[EXERCISE INSTRUCTIONS]
Could you copy the records below exactly, leaving out any pictures?

━━━━━ SOURCE DATA ━━━━━

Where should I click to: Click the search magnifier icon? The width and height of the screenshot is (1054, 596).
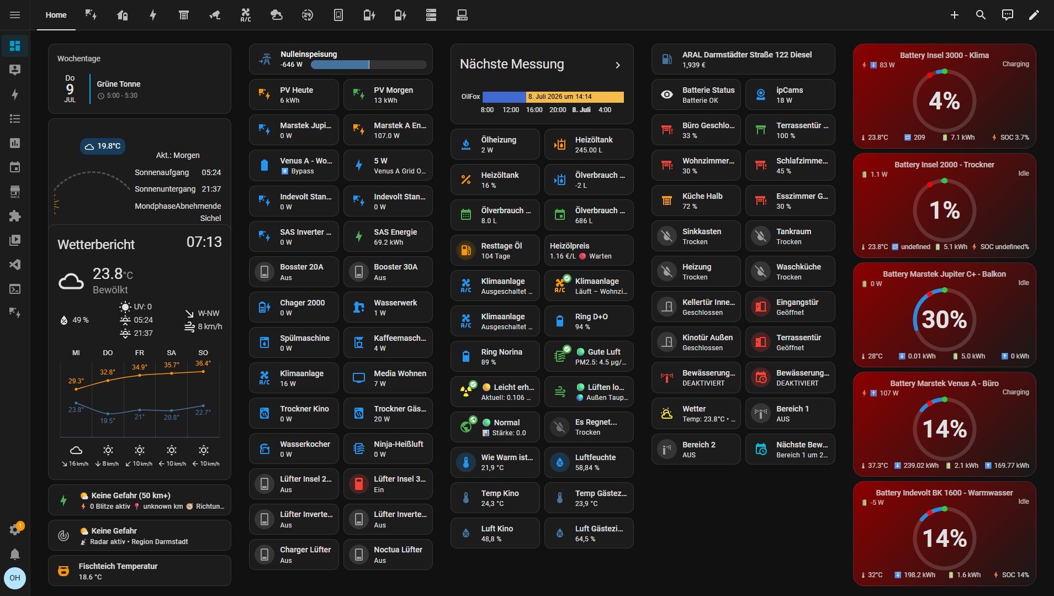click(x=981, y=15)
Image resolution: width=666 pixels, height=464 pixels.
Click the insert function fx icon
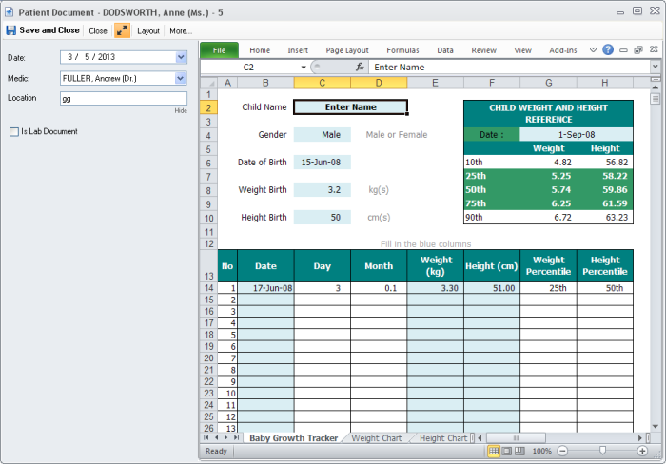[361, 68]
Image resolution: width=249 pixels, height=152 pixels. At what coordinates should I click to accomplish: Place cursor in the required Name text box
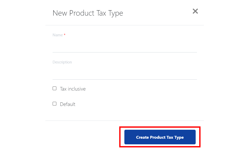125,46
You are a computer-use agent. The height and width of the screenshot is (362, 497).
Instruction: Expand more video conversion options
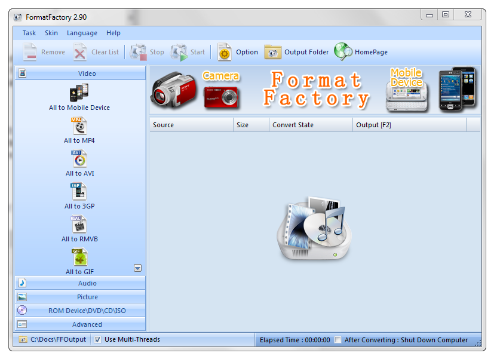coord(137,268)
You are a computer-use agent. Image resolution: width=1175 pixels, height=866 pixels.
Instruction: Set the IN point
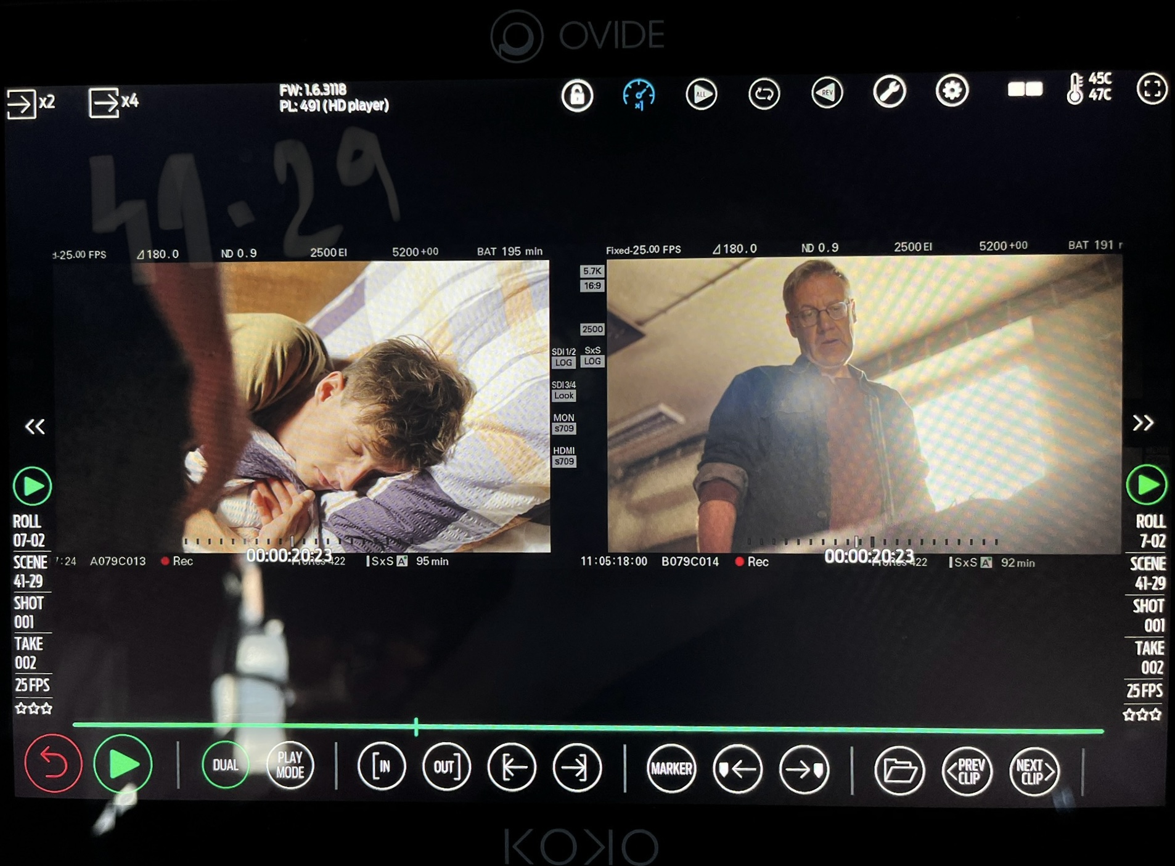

━━━━━

[EXPECTED ANSWER]
Where should I click to: Click the search magnifier icon? The width and height of the screenshot is (1054, 596).
click(x=981, y=15)
Image resolution: width=666 pixels, height=464 pixels.
Click the insert function fx icon
[361, 68]
Image resolution: width=249 pixels, height=152 pixels. At what coordinates should I click to accomplish: Place cursor in the required Name text box
125,46
You are a computer-use agent. The height and width of the screenshot is (362, 497).
Instruction: Expand more video conversion options
coord(137,268)
You are a computer-use agent. Image resolution: width=1175 pixels, height=866 pixels.
Instruction: Set the IN point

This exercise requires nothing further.